Surplus Company Cash: Tax Implications and Effective Planning

Is Having Too Much Cash in Your Company a Tax Risk?

Is Having Too Much Cash in Your Company a Tax Risk?

Is Having Too Much Cash in Your Company a Tax Risk?

While having more money in your bank account than is needed may seem ideal, for director shareholders of a company with surplus cash, it could be storing up future problems. The poor or non-existent interest rates for company bank accounts and the impact on shareholders’ ability to benefit from various tax reliefs, including Inheritance Tax Business Relief (formerly known as Business Property Relief), are potential consequences that should be considered and prepared for.

Initially, a cash surplus is likely to be retained profits rather than actual money in the bank. Some of the money may have been allocated to pay creditors, including future tax bills. If these liabilities have already been taken into account and there is cash available surplus to immediate needs after taking into account salary and maximum dividend payments, all potential and future liabilities and monies set aside for expanding the business, etc, then letting cash sit in a bank account is not effective tax planning.

Surplus cash on closure

Often companies build up large cash balances because the director shareholders do not want a large personal tax charge (which may result from paying dividends). The owners may be looking to withdraw the funds when the business is sold or closed. However, that may only be deferring the tax liability because treating a distribution as capital is only available on the company’s closure if the total amount paid to all shareholders is less than £25,000. Where the distributable amount exceeds this, the shareholders pay income tax at the dividend tax rates.
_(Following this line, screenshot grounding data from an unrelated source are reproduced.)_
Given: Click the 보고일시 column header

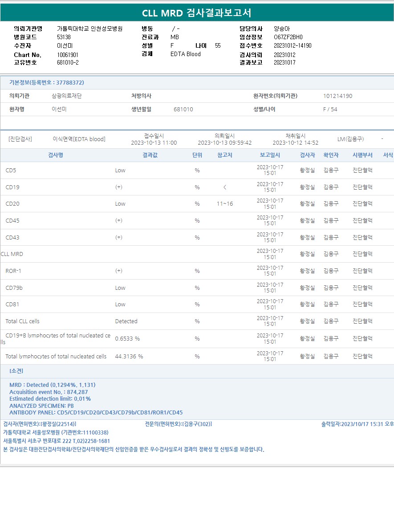Looking at the screenshot, I should pos(270,155).
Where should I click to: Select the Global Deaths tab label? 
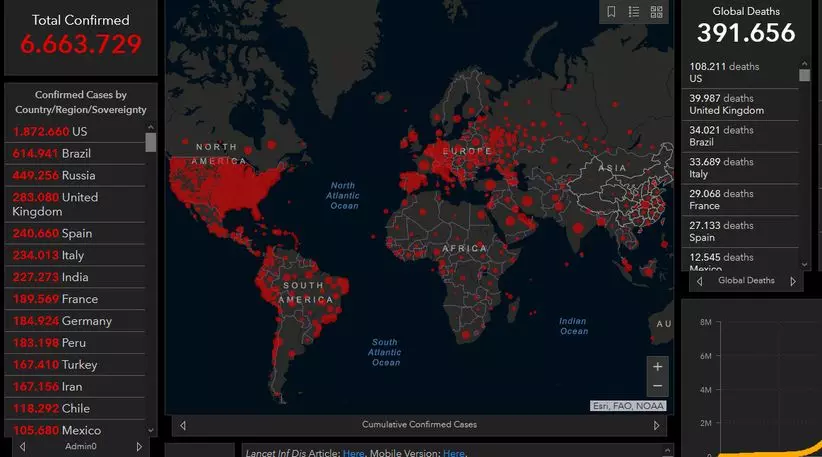click(745, 281)
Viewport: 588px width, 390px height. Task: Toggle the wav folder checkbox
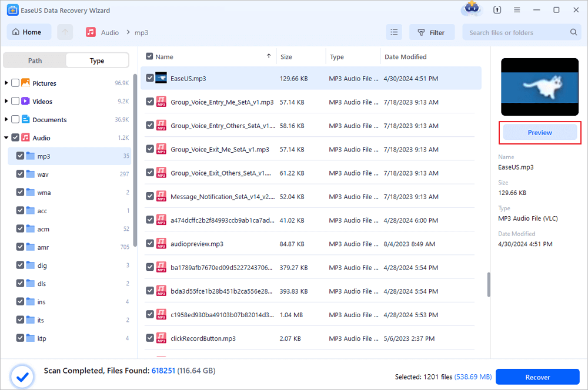[x=21, y=174]
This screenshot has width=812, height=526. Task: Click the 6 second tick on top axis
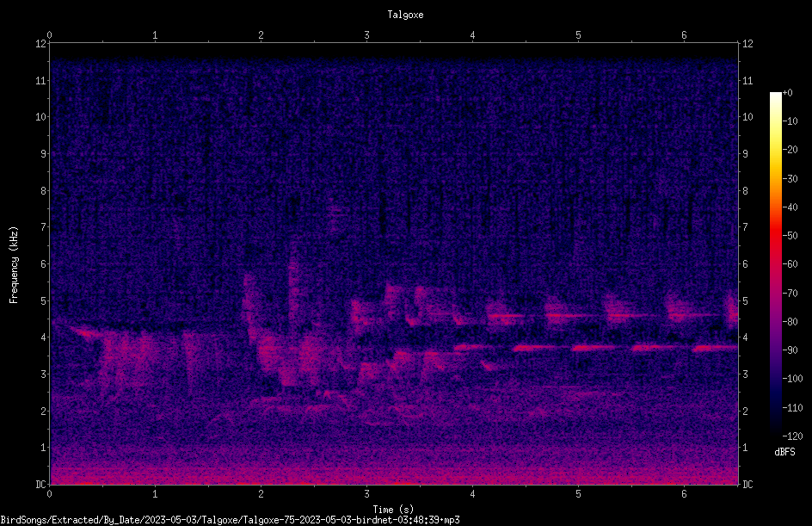[x=684, y=35]
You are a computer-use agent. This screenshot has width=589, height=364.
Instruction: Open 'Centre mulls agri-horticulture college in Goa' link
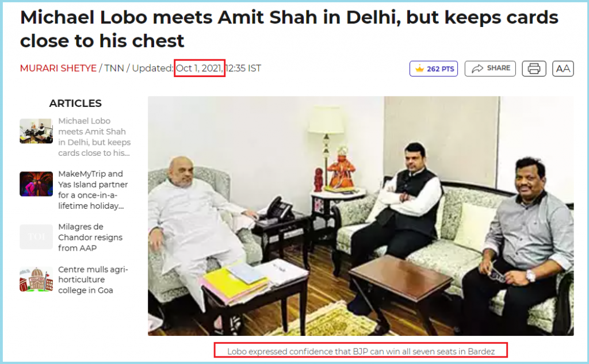point(93,279)
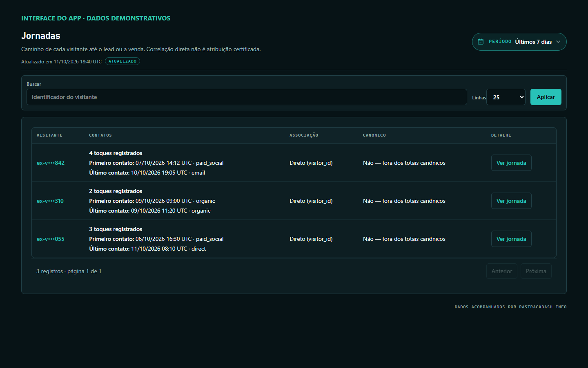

The situation where having a surplus company cash balance may impact tax planning is when considering Business Relief (BR). Ownership of a business, or share of a business, is included in the owner’s estate, although BR of either 50% or 100% (depending on the type of the business assets) is available. The worst-case scenario is that excess cash can affect the trading status of a business, turning it from a trading company to an investment company, which can result in BR being denied. In practice, HMRC believes that cash generated from ‘trading activities’ should not necessarily prejudice a company’s ‘trading‘ status. Any surplus cash would have to be actively ‘managed’ before it was considered a ‘non-trading or investment’ activity of the business. However, as soon as income from investments (including cash) exceeds trading income, the company is no longer a ‘trading’ company. Accordingly, BR will not be available on closure, and capital gains tax (CGT) will be charged at the usual rates on any amount withdrawn (i.e., for 2024/25 at either 10% for basic rate taxpayers or 20% for higher or additional rate taxpayers).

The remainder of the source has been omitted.